The 470 offenders who successfully completed probation here represent an 89 percent success rate, according to Fann, who noted that he believes the success rate is increasing in Greene County.

During the same period, probationers completed 28,335 hours of community service, and nine probationers earned GED diplomas.

Many charitable organizations, the judge noted, have benefited from community service work performed by probationers "without having to pay for it."

Also, between November 1999 and June 30, some 199 arrest warrants were issued against probationers for violating the terms of their probation, and 58 persons had their probation terminated. Another 91 persons transferred to the jurisdiction of other courts.

Many of those on probation have, between November 1999 and June 30, also received a wide variety of counseling services, according to the report.

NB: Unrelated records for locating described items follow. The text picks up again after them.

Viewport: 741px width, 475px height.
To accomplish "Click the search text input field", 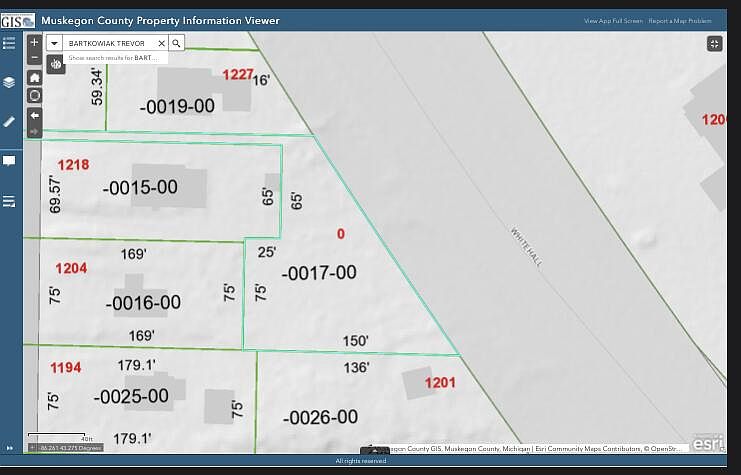I will tap(108, 43).
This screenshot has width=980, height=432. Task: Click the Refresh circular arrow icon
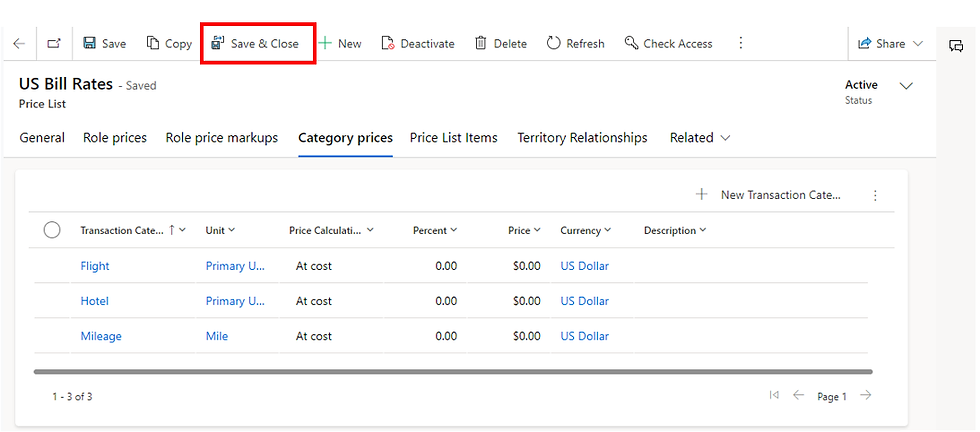pyautogui.click(x=554, y=44)
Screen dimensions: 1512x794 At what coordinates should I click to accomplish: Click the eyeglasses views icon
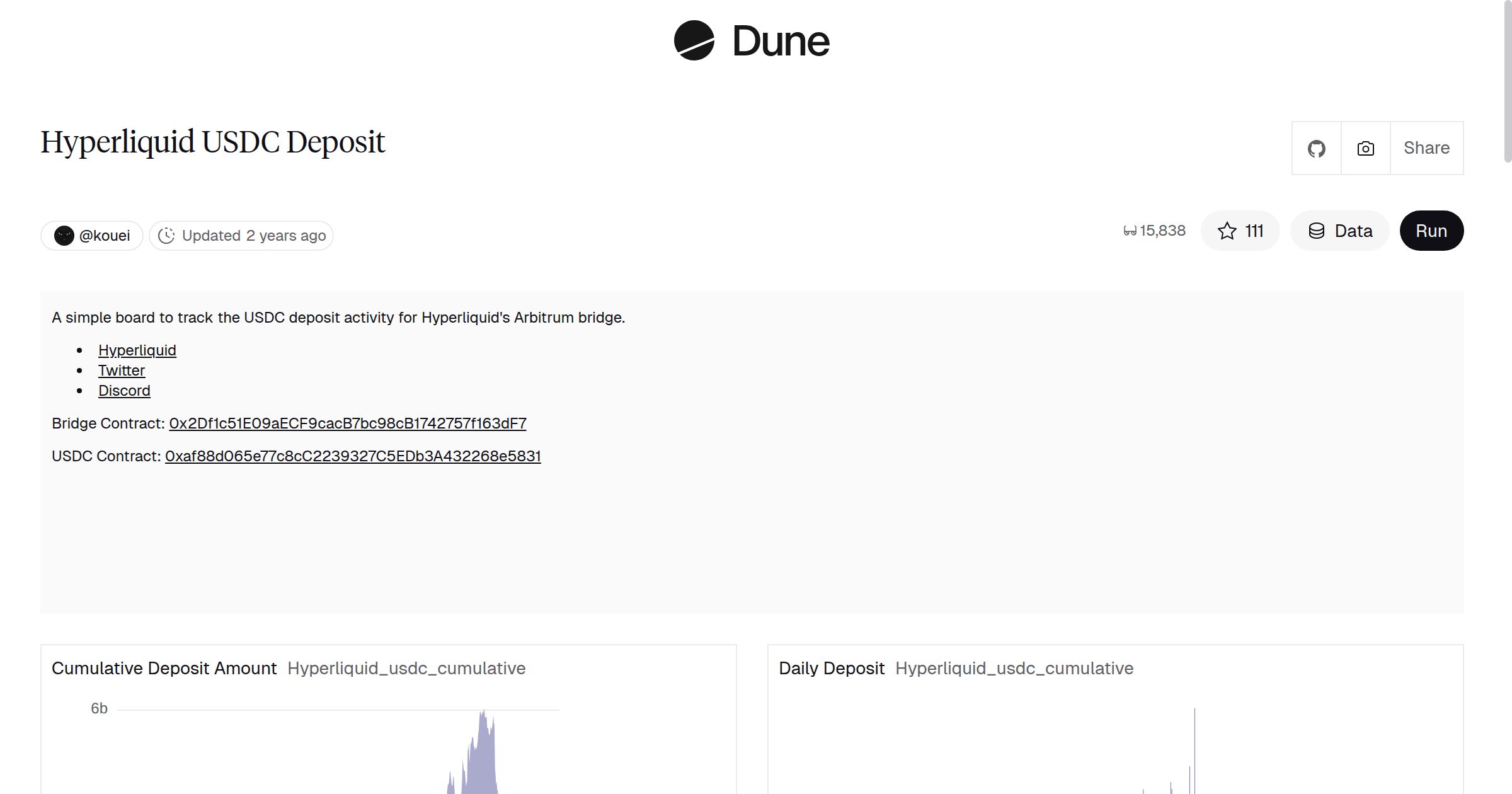(x=1130, y=231)
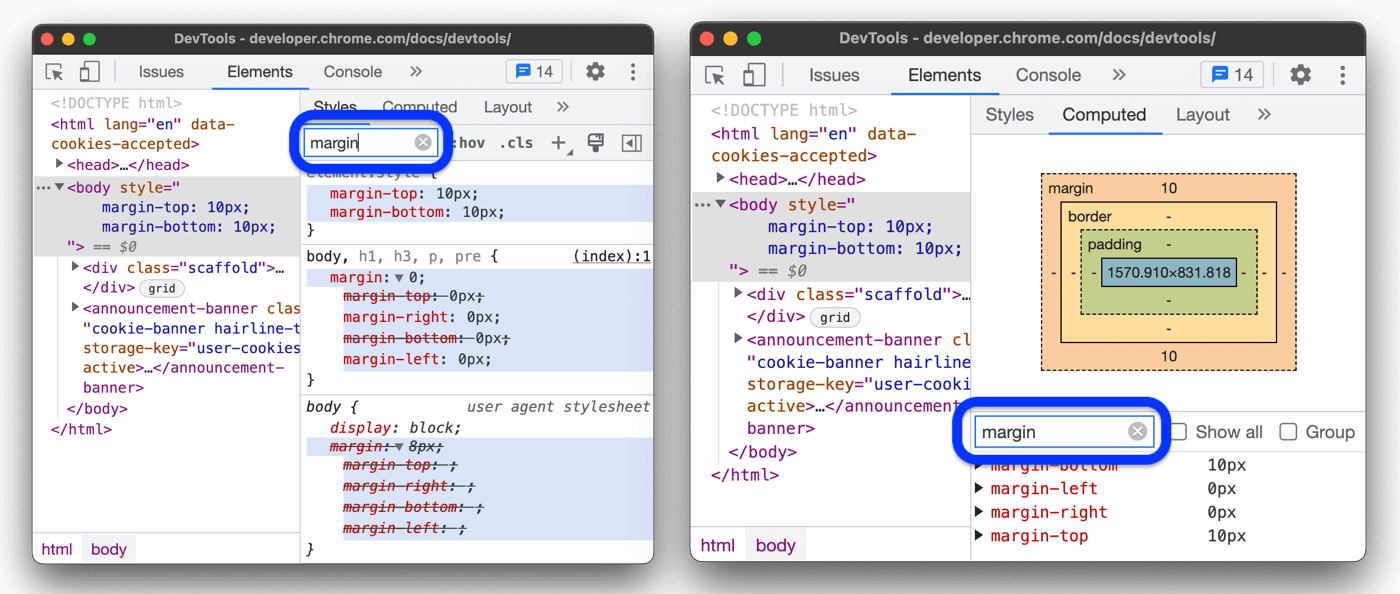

Counseling Services Offered

Counseling services included:

alcohol and drug counseling provided to 67 persons;

240 hours spent in Alcoholics Anonymous meetings;

anti-theft classes attended by 35 persons;

anger-management classes attended by 37 persons;

domestic-violence counseling attended by 57 persons;

Level I DUI classes completed by 90 persons;

DUI classes for multiple offenders completed by 24 persons; and

defensive driving classes completed by five persons.

"As you see participation in these classes increase, I think you will see an increase in the success rate of those on probation," Fann said, noting that Judge Wright is incorporating new programs to aid juvenile offenders as well.

"I think that will help us in the adult program, because we won't be getting as many people down as the juveniles become adults," Fann said.

The cost of the classes is covered by the fees probationers pay to take part in the court-ordered classes.

The report submitted to Judge Wright on Monday indicates that 10 weeks of drug and alcohol counseling sessions cost a probationer $200, while six months of domestic violence classes cost the client $300, for example.

Other class costs include:

DUI school, $150;

multiple offender DUI school, $300;

violence prevention, $300; and

defensive driving, $50.

Currently, according to the report, the four-person staff of CCI's Greeneville office is supervising 424 misdemeanor probationers for Judge Wright.